In order to alleviate the economic burden the coffee berry borer has on the coffee cash crop, parasitoids of the borer have been used. Most notably Bethylid parasitoids, Eulophyd parasitoids (Eulophidae), and Braconid parasitoids (Braconidae) have been introduced in an attempt to reduce the beetle’s efficacy in destroying coffee plants. However, while these parasitoids improve the situation, they are not successful in eliminating the economic damage. Additionally, evidence suggests that the beetle is capable of developing resistance against the common pesticide endosulfan. Therefore, use of Metaparasitylenchus hypothenemi to induce disease in borer populations has been considered.

It is prudent to explore such a course of action because use of the Metaparasitylenchus hypothenemi nematodes provides a method with which to sterilize female borers. Depending on how many parasitic females are present, sterilization can range from being partially derailed to being completely shut down. Though sterilization fails to ward off a current generation of infection, by arresting the reproductive capabilities of these beetles the worm will ultimately curtail beetle infestation.
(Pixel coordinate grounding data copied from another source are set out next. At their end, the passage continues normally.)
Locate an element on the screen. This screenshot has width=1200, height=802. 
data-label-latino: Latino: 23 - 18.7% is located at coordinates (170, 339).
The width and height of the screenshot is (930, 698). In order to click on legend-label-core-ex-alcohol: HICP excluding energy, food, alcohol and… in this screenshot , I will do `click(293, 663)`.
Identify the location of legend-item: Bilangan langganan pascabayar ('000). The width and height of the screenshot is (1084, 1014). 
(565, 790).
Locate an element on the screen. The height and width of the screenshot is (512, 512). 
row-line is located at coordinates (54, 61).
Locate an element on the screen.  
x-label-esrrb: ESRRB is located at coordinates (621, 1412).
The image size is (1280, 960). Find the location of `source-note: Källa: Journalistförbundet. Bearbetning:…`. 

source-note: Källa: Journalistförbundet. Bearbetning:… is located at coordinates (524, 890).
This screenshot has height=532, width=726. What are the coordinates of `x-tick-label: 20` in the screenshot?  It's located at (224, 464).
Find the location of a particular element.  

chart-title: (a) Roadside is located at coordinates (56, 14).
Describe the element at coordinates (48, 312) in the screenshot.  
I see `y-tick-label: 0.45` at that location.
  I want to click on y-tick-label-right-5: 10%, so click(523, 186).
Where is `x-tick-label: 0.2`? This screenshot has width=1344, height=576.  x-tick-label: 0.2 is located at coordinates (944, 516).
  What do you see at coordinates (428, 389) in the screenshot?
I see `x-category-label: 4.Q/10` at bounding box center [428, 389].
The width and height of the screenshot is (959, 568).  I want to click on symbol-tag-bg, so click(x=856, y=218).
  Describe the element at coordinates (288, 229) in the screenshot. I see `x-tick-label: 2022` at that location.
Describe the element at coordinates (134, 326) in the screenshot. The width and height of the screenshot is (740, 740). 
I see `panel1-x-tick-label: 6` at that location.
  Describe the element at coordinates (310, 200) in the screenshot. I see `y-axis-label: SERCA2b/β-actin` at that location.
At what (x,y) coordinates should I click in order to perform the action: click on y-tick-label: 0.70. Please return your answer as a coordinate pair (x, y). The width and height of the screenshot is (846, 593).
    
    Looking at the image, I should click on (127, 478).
Loss of reproductive capabilities through Metaparasitylenchus hypothenemi parasitization is tied to the lifecycle of the nematode. Mature parasitic females are carried through the beetle’s lifecycle. During this time, eggs hatch within the female and proceed through to stage J3 (see Lifecycle) and at this point are ready to exit the host beetle. Exit occurs through the GI tract or the reproductive tract and expulsion involves arrest of the beetle’s own reproductive capabilities.